[RECORDED INFORMATION]:
-.-.-
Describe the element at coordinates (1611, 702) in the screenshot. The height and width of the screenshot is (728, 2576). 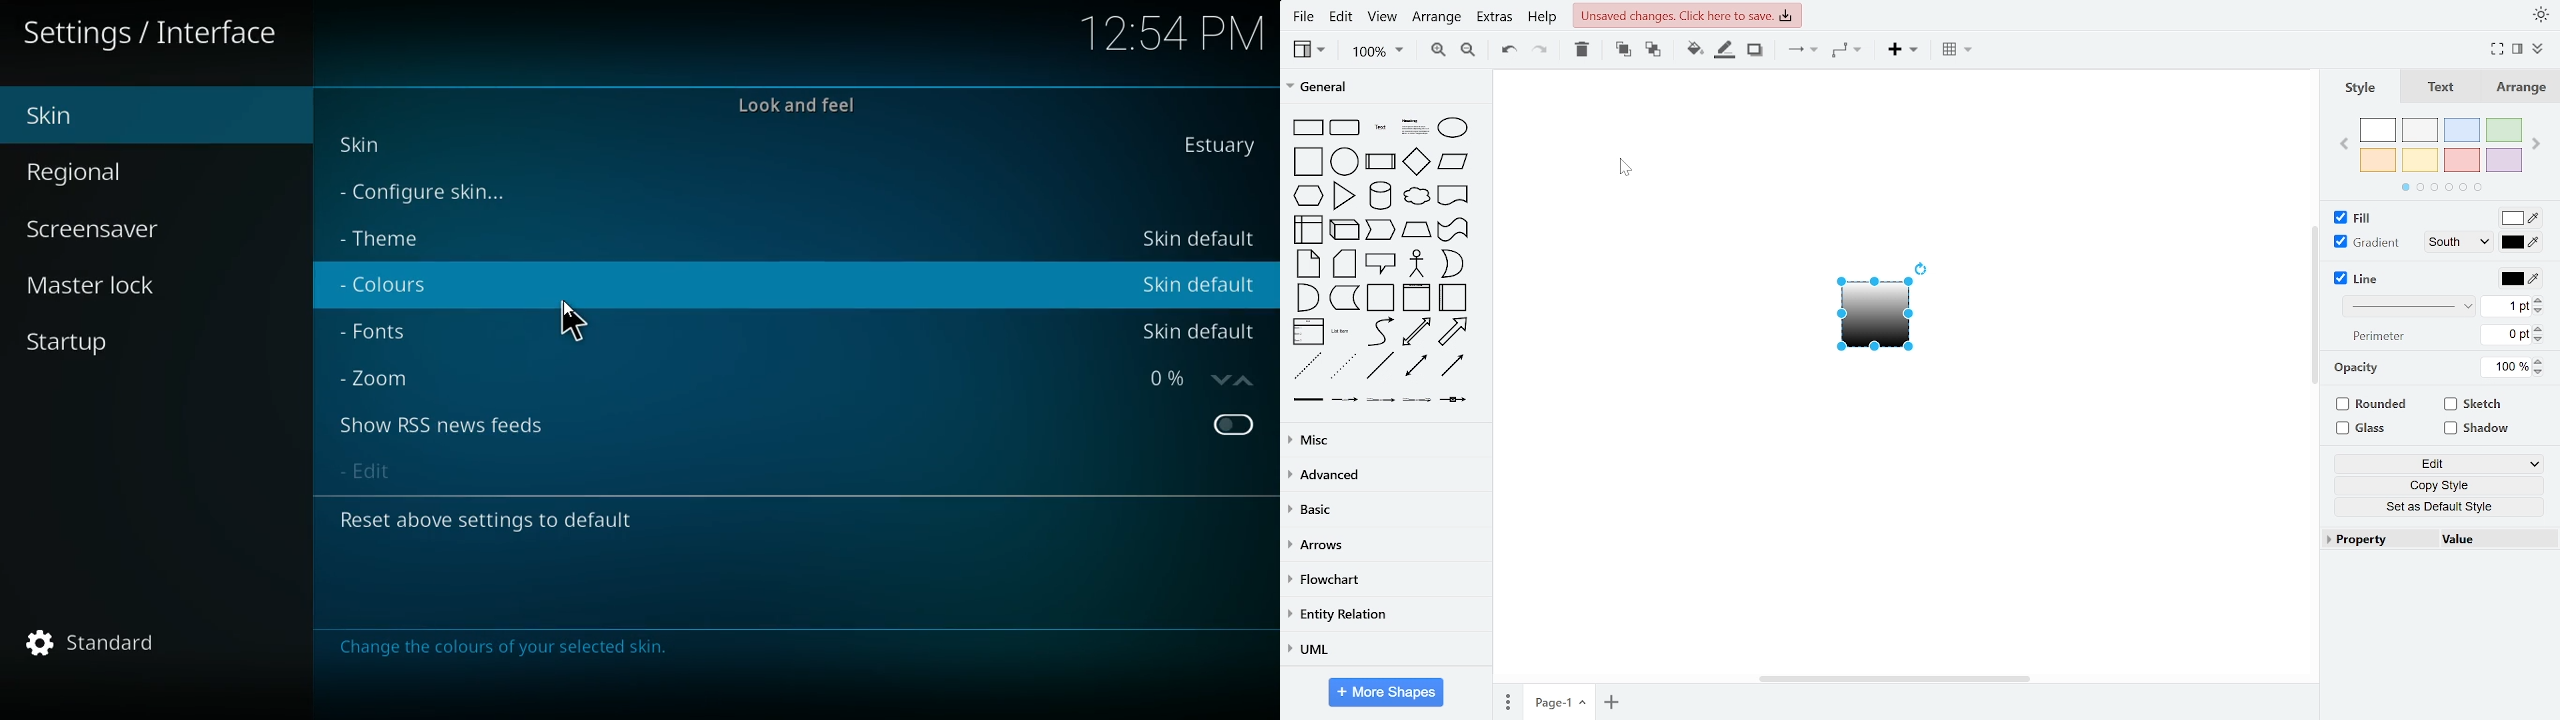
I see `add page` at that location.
-.-.-
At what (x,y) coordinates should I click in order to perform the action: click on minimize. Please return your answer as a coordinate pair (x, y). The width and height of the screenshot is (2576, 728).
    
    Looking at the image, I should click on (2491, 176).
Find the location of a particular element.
-.-.-
Locate each line of the entries above that contains the string "click" and copy those lines out in full.

At what (x,y) coordinates should I click in order to perform the action: click on minimize. Please return your answer as a coordinate pair (x, y). The width and height of the screenshot is (2576, 728).
    Looking at the image, I should click on (2491, 176).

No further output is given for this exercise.